Quelles relations le médecin exerçant en prison peut-il établir avec son patient, quand le poids de la logique pénitentiaire s’impose à tout moment?
Anne Lécu, médecin à la maison d’arrêt des femmes de Fleury-Mérogis, puise « dans la tradition philosophique pour donner des éléments de réflexions », suggérer nombre de pistes aux soignants et « plus généralement à ceux que la thématique carcérale questionne ». Au premier rang desquelles commencer par croire les personnes captives, dans leurs paroles et dans leurs symptômes. Se refuser à céder « à la pression ambiante qui n’hésite pas à dire : ‘’Depuis quand on se met à croire les détenus ?” ». Ensuite, favoriser tout ce qui peut créer du lien pour les détenus – avec les familles, entre détenus, avec les personnels.
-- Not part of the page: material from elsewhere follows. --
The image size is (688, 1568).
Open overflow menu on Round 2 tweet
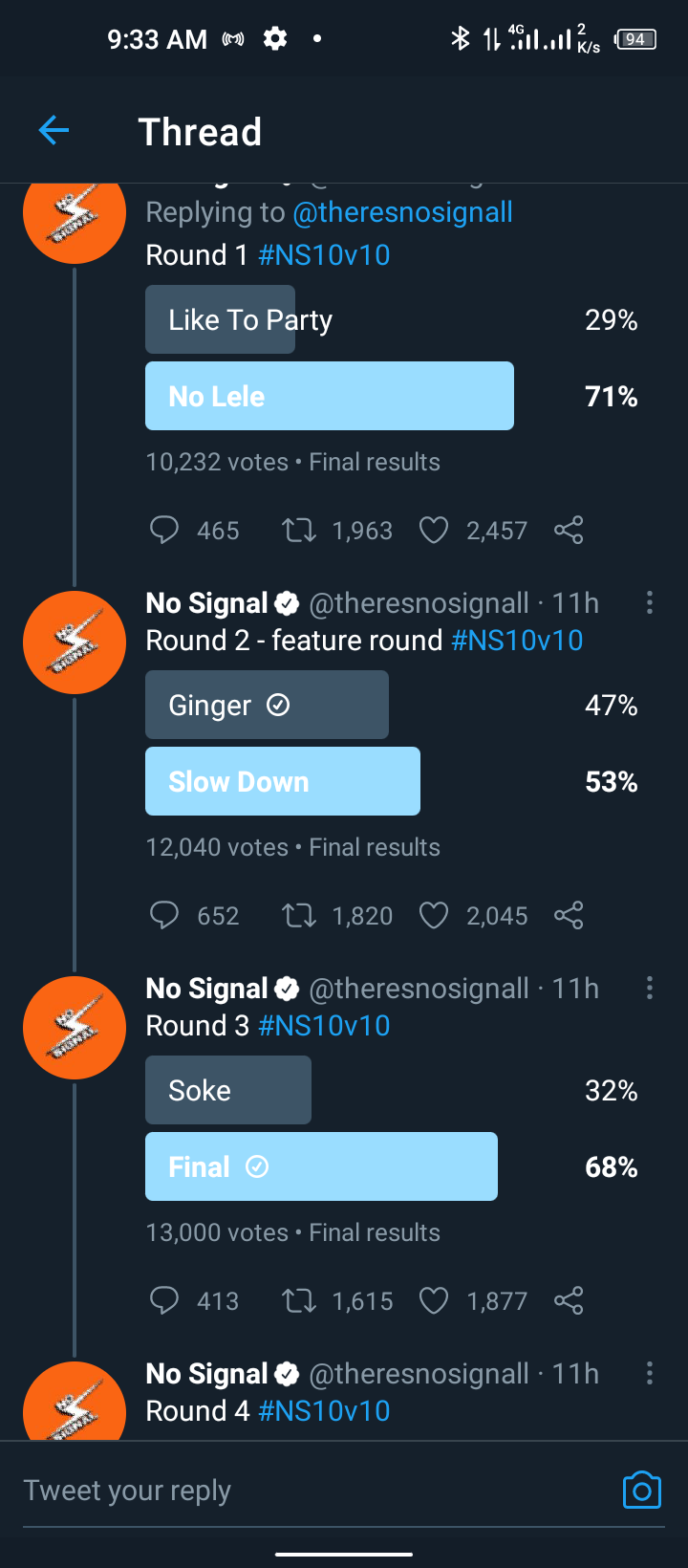click(x=650, y=602)
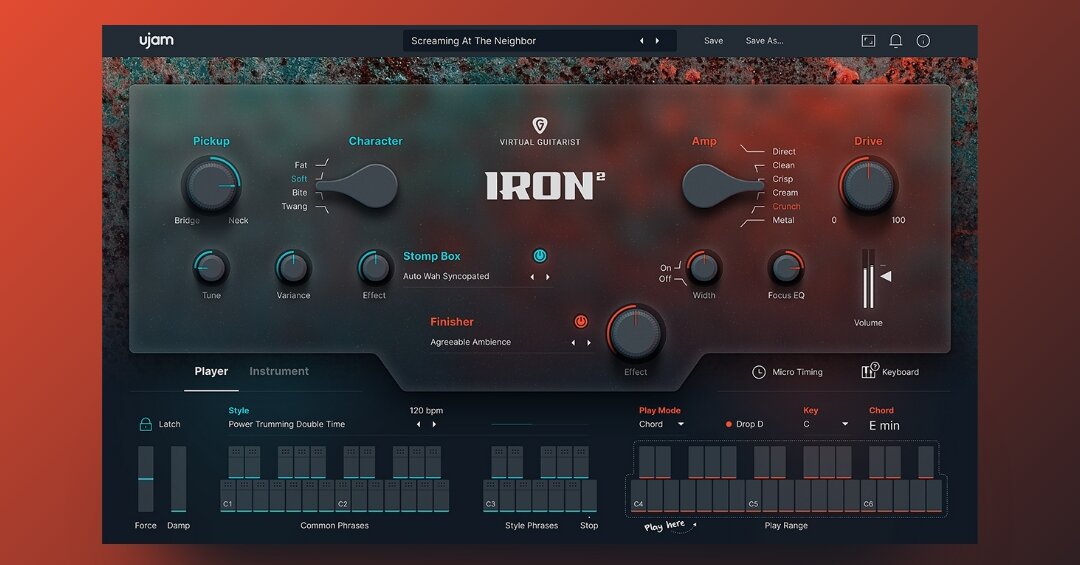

Enfin, refuser la mise à distance : bien loin de la figure du délinquant prédateur, « l’expérience la plus tangible du soignant, c’est “ils sont comme nous, et nous comme eux” ». sollicité sans cesse « pour de multiples questions qui ne relèvent pas directement du soin, mais de la vie en détention », le médecin se doit également de lutter sans cesse contre cette intrusion dans sa pratique. Pour Anne Lécu, la seule façon de garder le cap est de chaque fois « se demander si la question posée est ou non médicale ; et si elle ne l’est pas, de trouver une réponse qui le soit ». Par exemple, lorsqu’il est demandé si l’état de santé d’un détenu est compatible avec une mesure d’isolement, « la réponse peut n’être ni oui, ni non, mais “l’isolement est préjudiciable pour l’état de santé physique et mental de toute personne”». un ouvrage pour faire bouger les lignes…
Anne Lécu, La prison, un lieu de soin ?, Les Belles Lettres, 2013.